=== Travail à faire ===
Rédigez la suite du texte consacré à la rencontre d'André Maurois et de Simone de Caillavet, en reprenant après sa dernière phrase.

=== Extrait du document ===
Quand il accepte le 2 décembre 1924, sous la pression de son éditeur Bernard Grasset, de se rendre à un déjeuner chez Simone de Caillavet, au 125 boulevard Malesherbes, André Maurois est un auteur en vue : « Les Silences du colonel Bramble » (1918), puis « Les Discours du docteur O’Grady » (1922), nés de son expérience d’interprète durant la Première Guerre mondiale, avaient rencontré un réel succès.
D’emblée, Simone de Caillavet éprouve un véritable coup de foudre pour le romancier, veuf depuis deux ans. Elle-même vient de divorcer de Georges Stoïcescu, un diplomate que Proust considérait comme « le plus détestable des Roumains» (Correspondance Kolb, Plon, XXI, 261). Elle a publié en 1918 un recueil de poèmes intitulé « Les Heures latines » doté, comme « Les Plaisirs et les Jours » vingt ans plus tôt, d’une préface d’Anatole France. Elle s’est également essayée au journalisme et sa charge en 1917 dans le Gaulois contre le ballet « Parade » de Jean Cocteau et Erick Satie est restée dans les mémoires.
En séductrice accomplie et séduite elle-même, comme le rapporte Dominique Bona dans « Il n’y a qu’un amour » (Grasset, 2003), elle met en avant ses liens avec Marcel Proust, soulignant le fait qu’elle a inspiré un des personnages de la Recherche : Mademoiselle de Saint-Loup. (Dominique Bona suppose même qu’elle aurait montré à son hôte, dès le premier jour, les lettres que Proust lui avait adressées.)
Introduit dans un monde si impeccablement proustien, Maurois est subjugué ; il l’est plus encore après ce déjeuner auquel sont présents Robert de Flers – auteur à succès pour le théâtre mais surtout l’un des plus fidèles et des plus anciens amis de Proust en même temps que le parrain de Simone –, Jeanne Pouquet, la mère de Simone, amie d’enfance de Proust et un des modèles de Gilberte, le poète Paul Valéry et François Mauriac, son exact contemporain (ils sont nés tous deux en 1885) et l’un des membres, avec Morand et Montherlant du futur quatuor dit des « quatre M » dont Bernard Grasset assura la renommée. Outre les convives, les figures passées le rattachent également au monde de la Recherche : la grand-mère de Simone, Léontine Arman de Caillavet qui fut un des modèles de Madame Verdurin et la maîtresse d’Anatole France, lui-même modèle de Bergotte, et son père, Gaston Arman de Caillavet, qui inspira en partie Robert de Saint-Loup.

=== Données fournies ===
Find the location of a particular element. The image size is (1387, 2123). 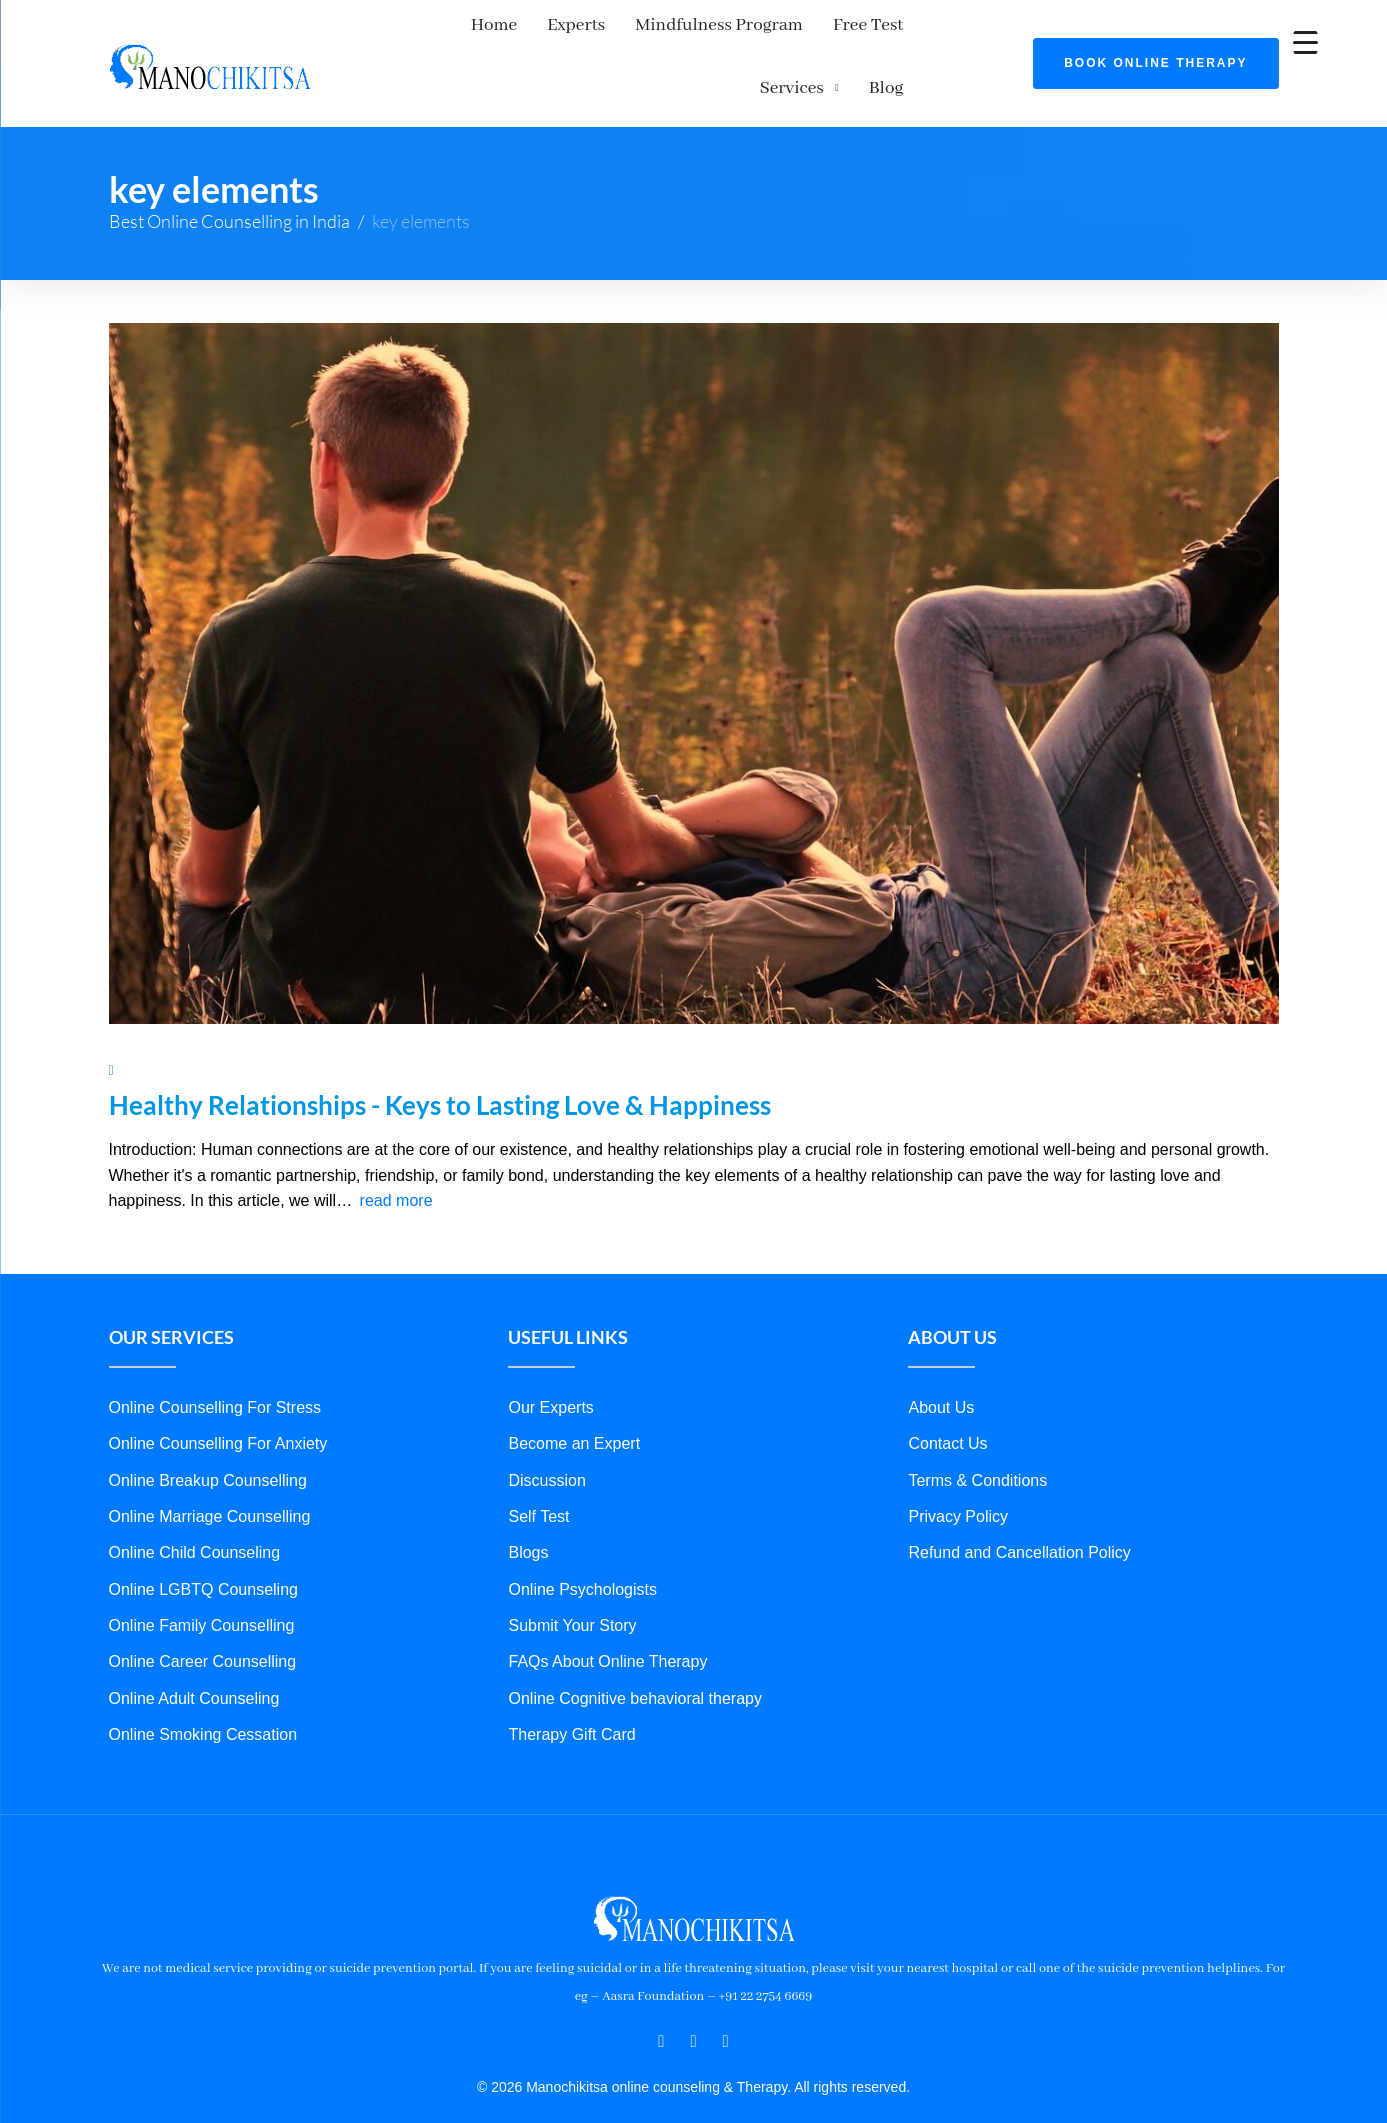

Become an Expert is located at coordinates (574, 1398).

=== Exercice corrigé ===
Dès 1907, Marcel Proust décide de faire de Simone Mademoiselle de Saint-Loup. Il inscrit dans un de ses carnets : « Ne pas oublier : Statue de ma jeunesse (Simone) » (RTP, Pléiade, tome 1, p. 939). Simone n’a alors que 13 ans. Une nuit, le romancier se rend chez les Caillavet et demande à faire réveiller la jeune fille afin de fixer le portrait de la future fille de Robert de Saint-Loup et de Gilberte Swann.
L’histoire est rapportée par Céleste Albaret :
« Un soir où il a voulu savoir à quoi ressemblait la petite Simone… il est allé chez eux ; l’enfant était couchée naturellement ; il devait être au moins minuit :
– Mais Marcel… Je ne vais pas la faire se lever et descendre à cette heure-là, a dit Madame de Caillavet.
– Madame, je vous en prie. J’ai besoin de la voir.
Finalement la petite est descendue, pas contente du tout d’être réveillée.
Il l’a regardée un moment puis :
– Je vous remercie mademoiselle.
Et il est parti. »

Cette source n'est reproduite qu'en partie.